Legal Values: Artificial Intelligence (Discrmination & Surveillance)

Quick Info
(3593Q.03)  Seminar
Instructor(s)
M. Grossman; Adjunct Professor
Winter
3 credit(s)  2 hour(s);
Presentation
Limited lectures; primarily seminar-style, facilitated class discussions. Students will be expected to attend all classes, to complete all readings and video assignments in advance of class, and to participate actively in class. Class sessions will consist entirely of weekly, two-hour synchronous online sessions via Zoom.
Upper Year Research & Writing Requirement
No
Praxicum
Yes

This seminar will explore in depth the many ways in which modern computing systems — including the data they ingest, the decisions made by the folks who develop them, and their myriad and nearly ubiquitous applications — may enable, encourage, or prevent societal discrimination and surveillance capitalism of various types. Students will learn how algorithms and artificial intelligence (“AI”) systems work, how such algorithms and systems may provide differential treatment and/or outcomes for different populations, and how they may invade privacy and cause other harms to people. Students will also consider the potential legal/regulatory, technical, and social/policy interventions that could ameliorate the harms caused by such algorithms and systems and will weigh the advantages and disadvantaged of each.

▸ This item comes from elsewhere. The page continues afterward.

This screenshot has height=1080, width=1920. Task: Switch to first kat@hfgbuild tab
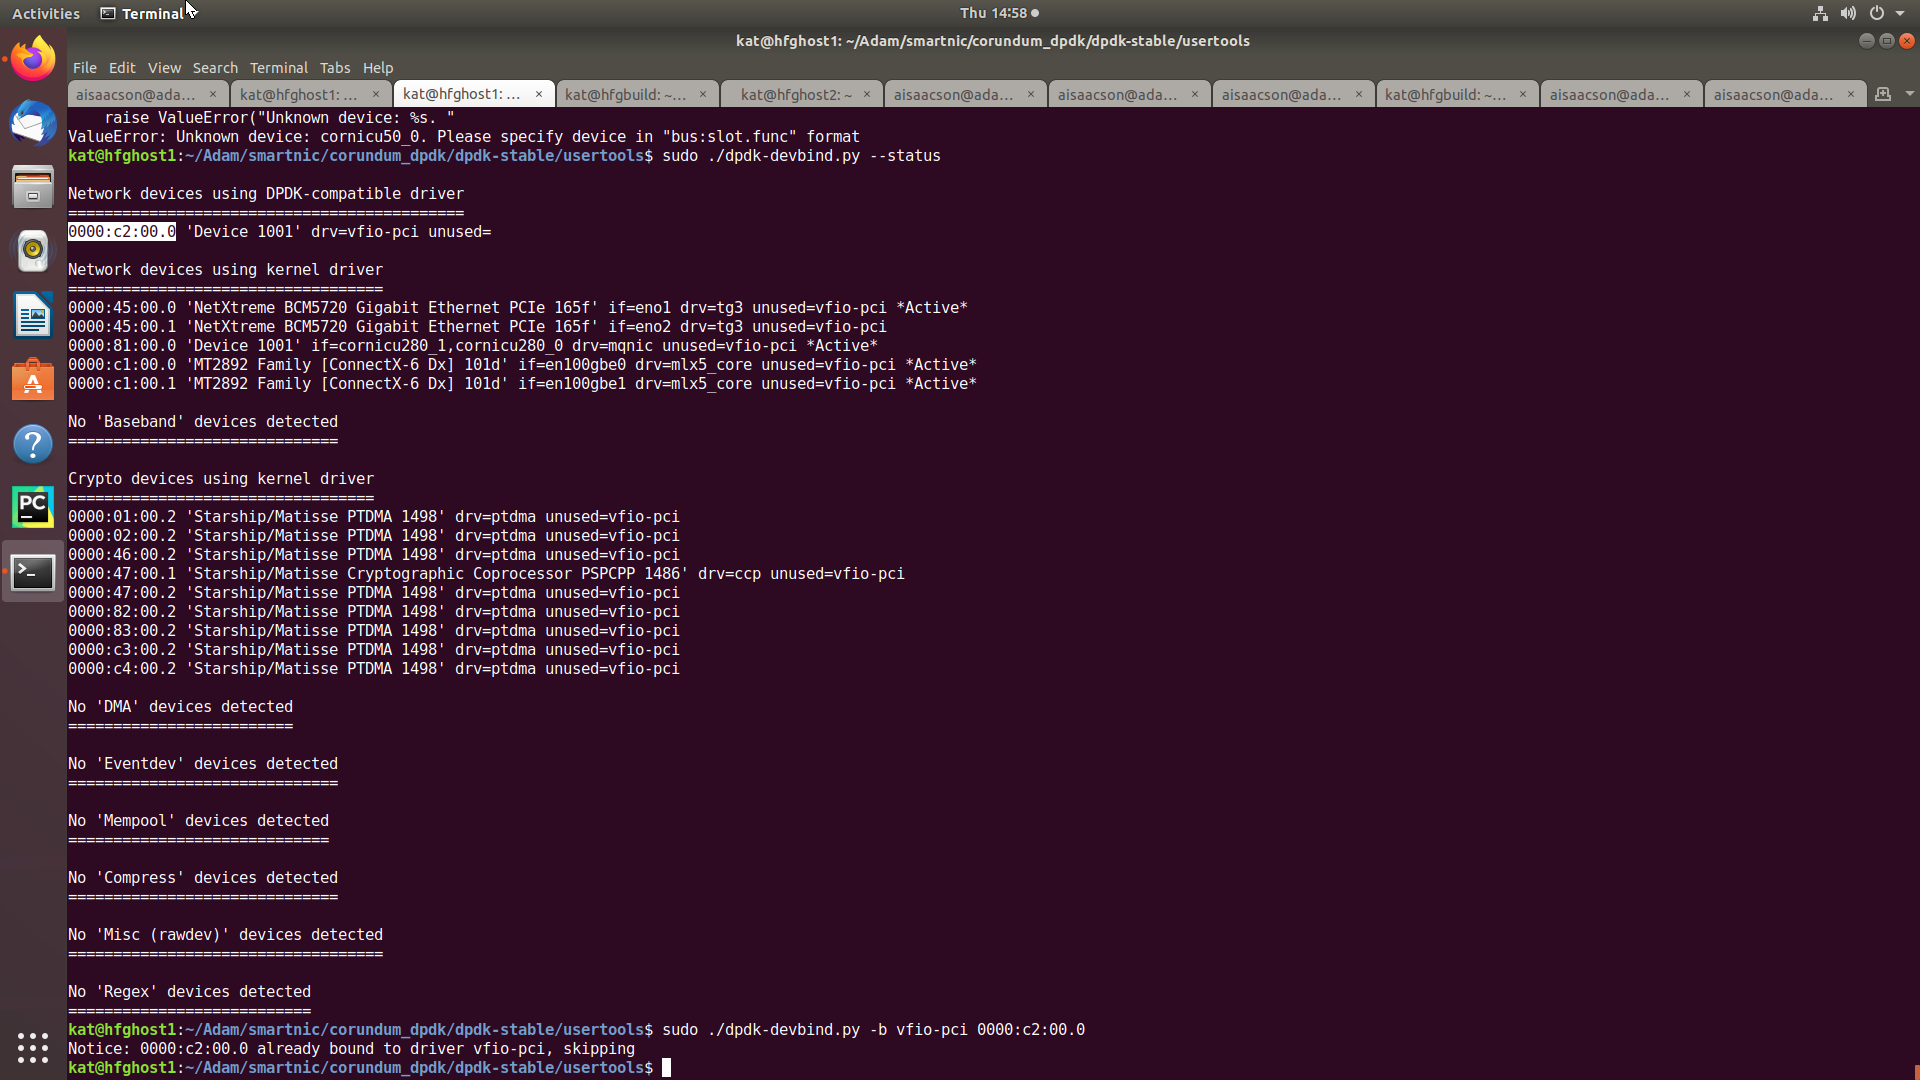pyautogui.click(x=625, y=94)
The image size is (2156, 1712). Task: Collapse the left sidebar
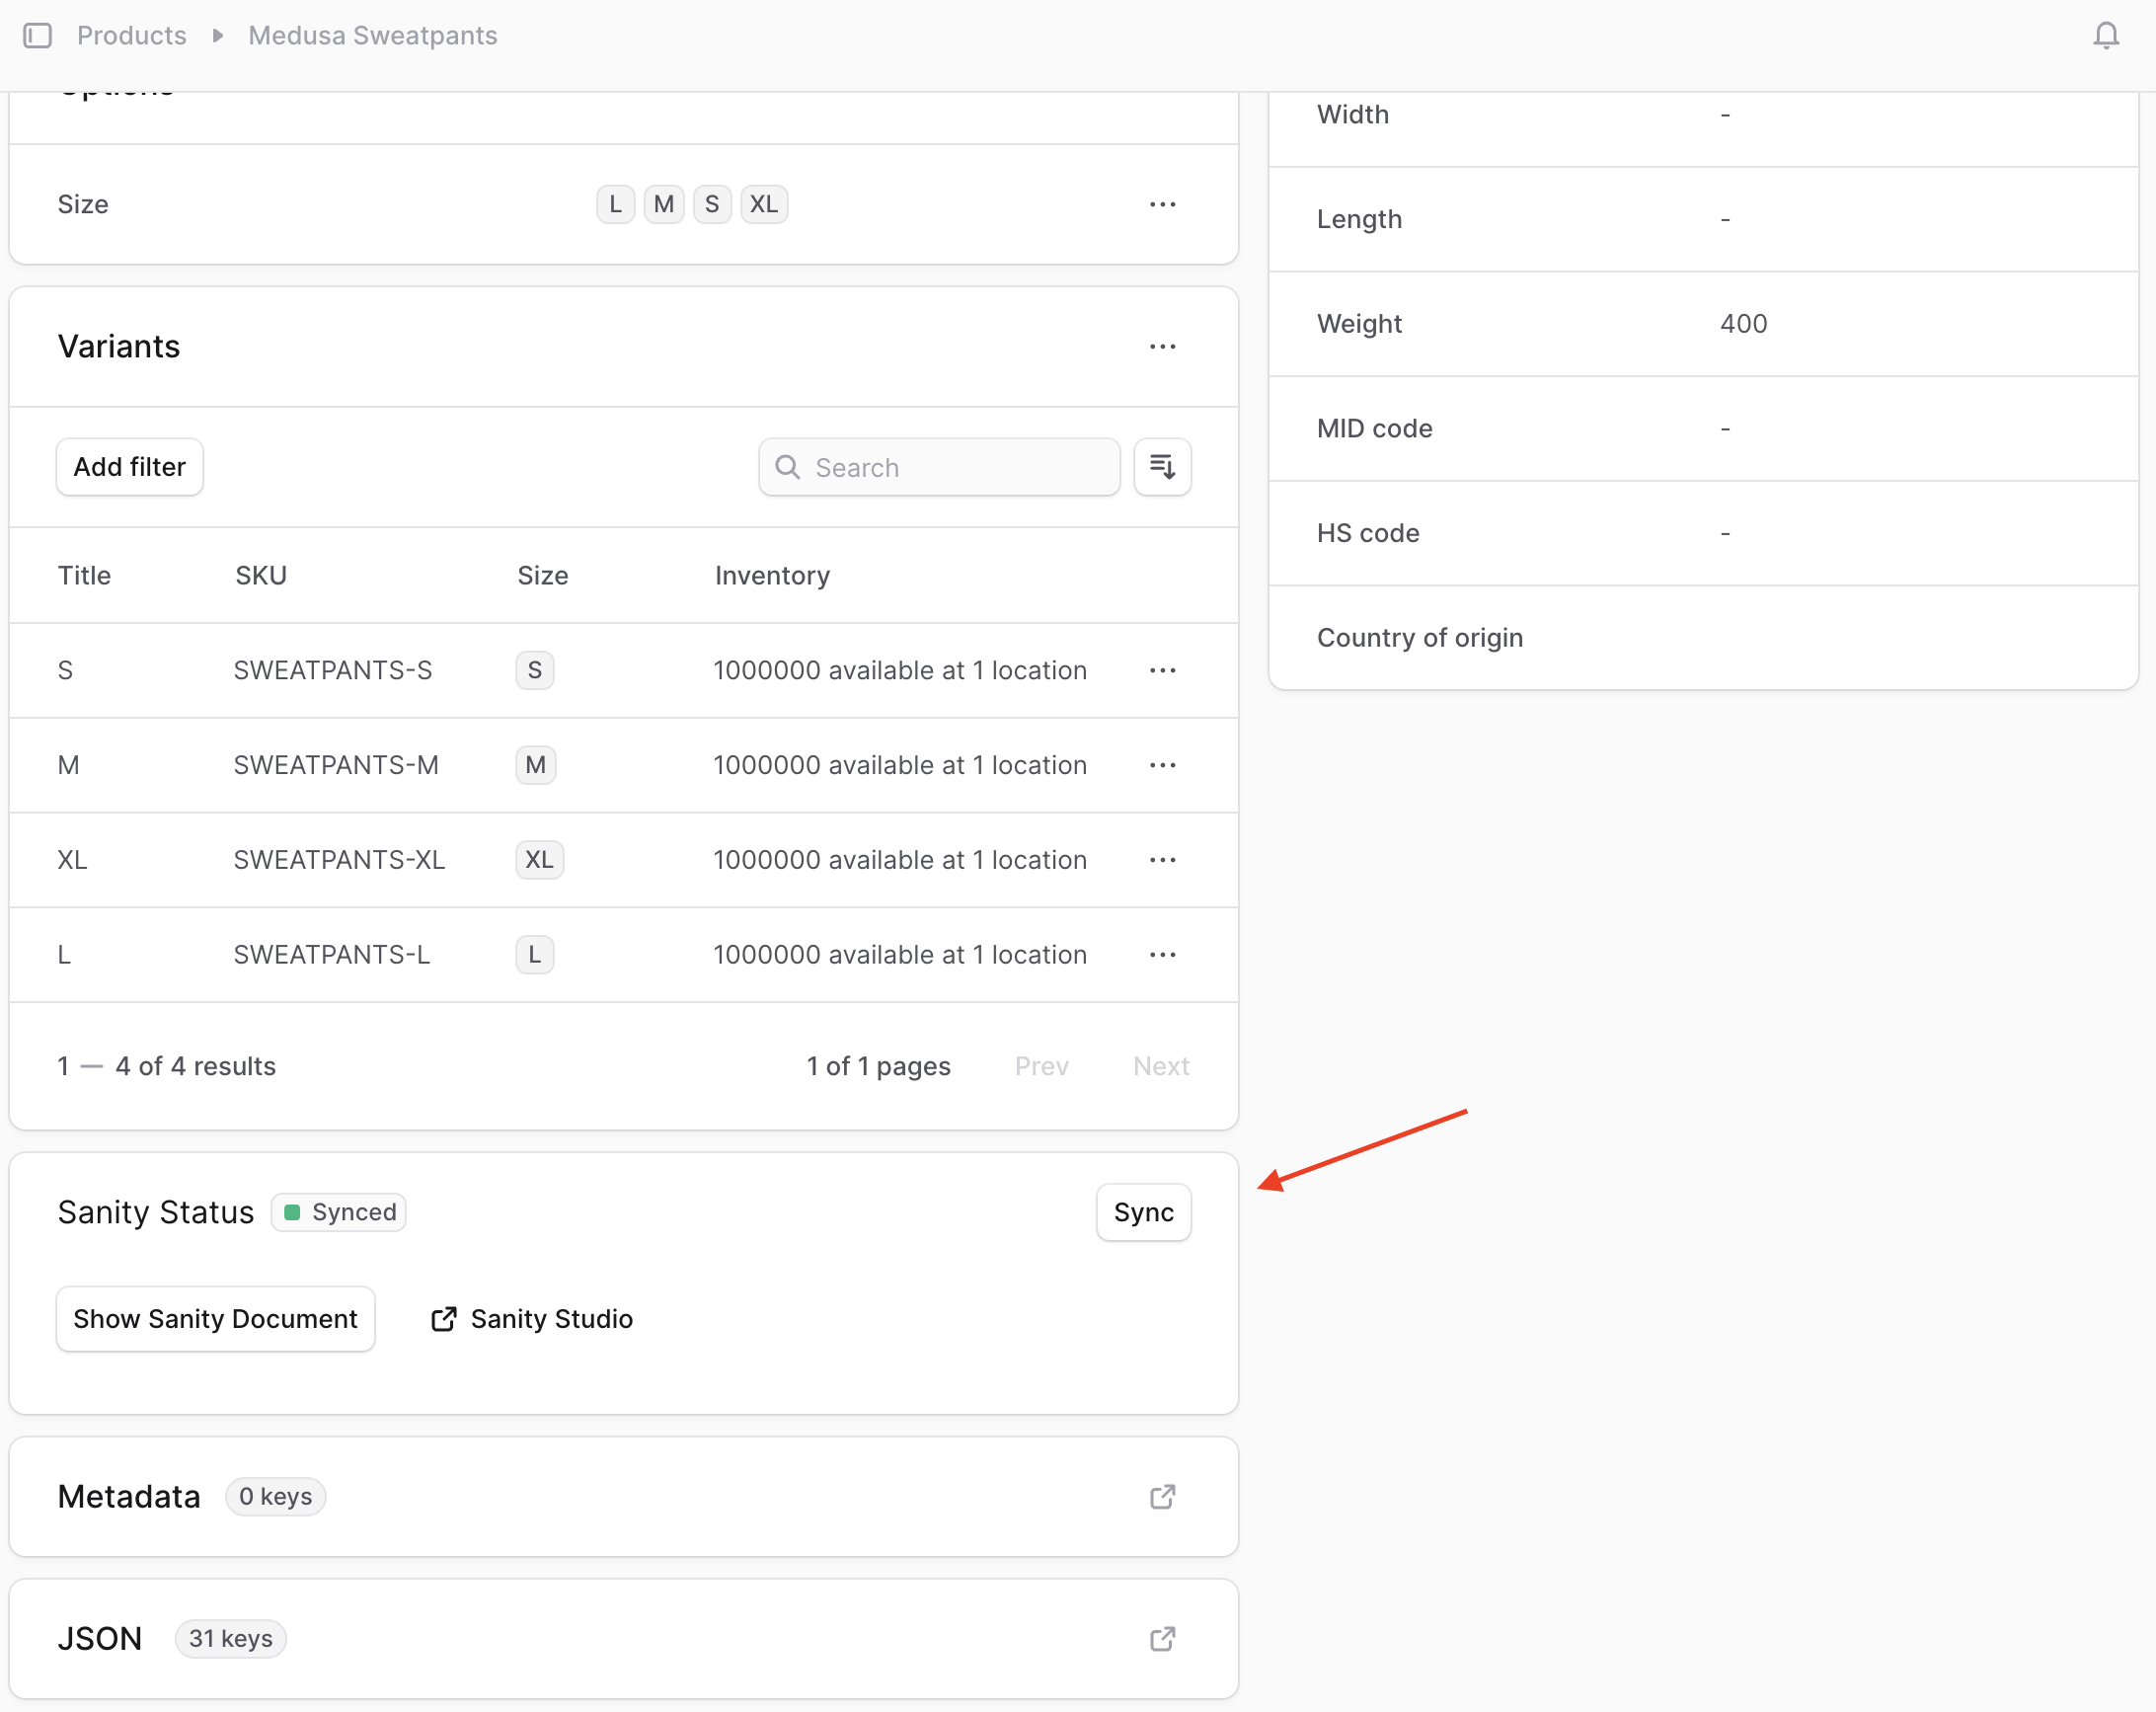[x=39, y=36]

At the end of the seminar, students should be able to (i) discuss with colleagues and others the positive and negative consequences of various current AI innovations, and (ii) suggest different approaches to address systemic bias and surveillance capitalism — including legal/regulatory or social/policy changes, as well as technical solutions — and explain why certain of these approaches might or might not work in specific circumstances.

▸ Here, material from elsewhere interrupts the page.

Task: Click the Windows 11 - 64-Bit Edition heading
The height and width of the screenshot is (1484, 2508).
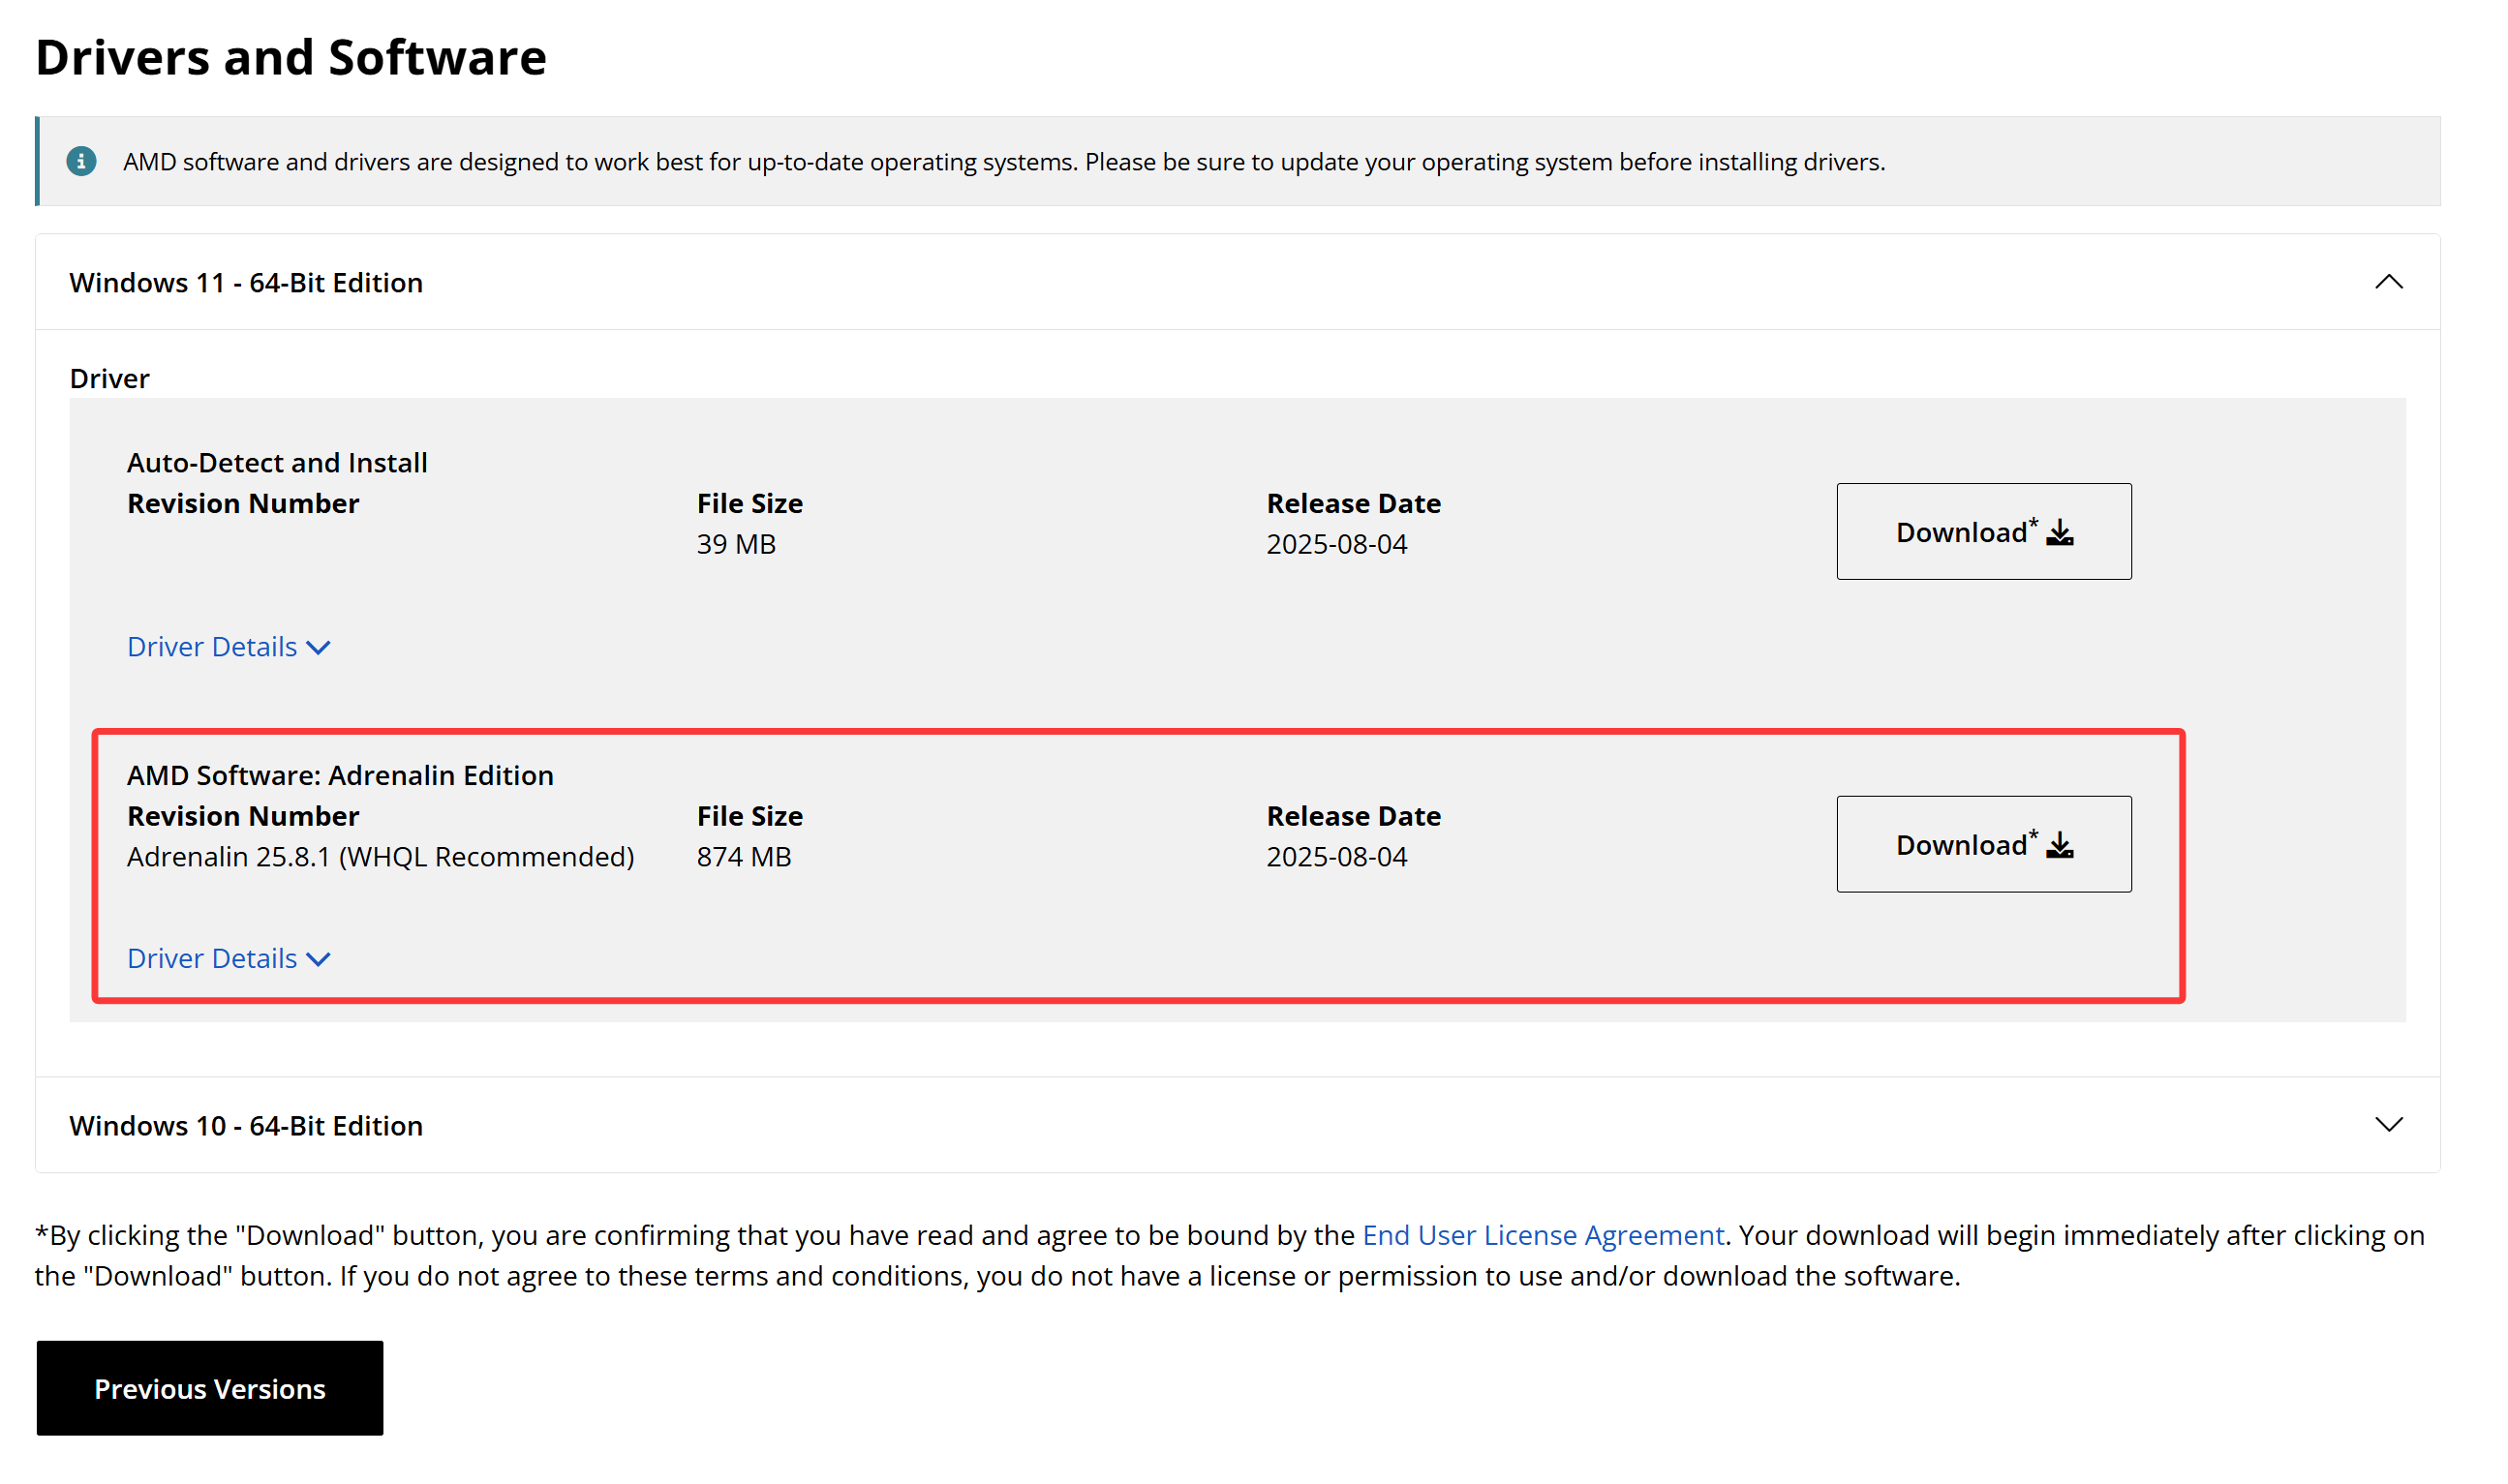Action: click(246, 283)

Method of Evaluation: There will be three components to a student's grade, each worth 30% to 40% of the total course grade. The first component will consist of a reflective journal, which includes an entry for each class session and a summary for the whole semester. The second component will consist of the quality of class participation. The third component will consist of a small-group final project and presentation that could involve (depending on group preference) creating a website, podcast, video, or conducting interviews or research related to the topics covered in the course, among many other options. Each component will comprise 30% of a student’s grade. The remaining 10% will be allocated to one of the three components, depending on each student's strongest performance. In other words, the component in which the students receives the highest grade will be counted for 40%, rather than 30% of the student’s grade.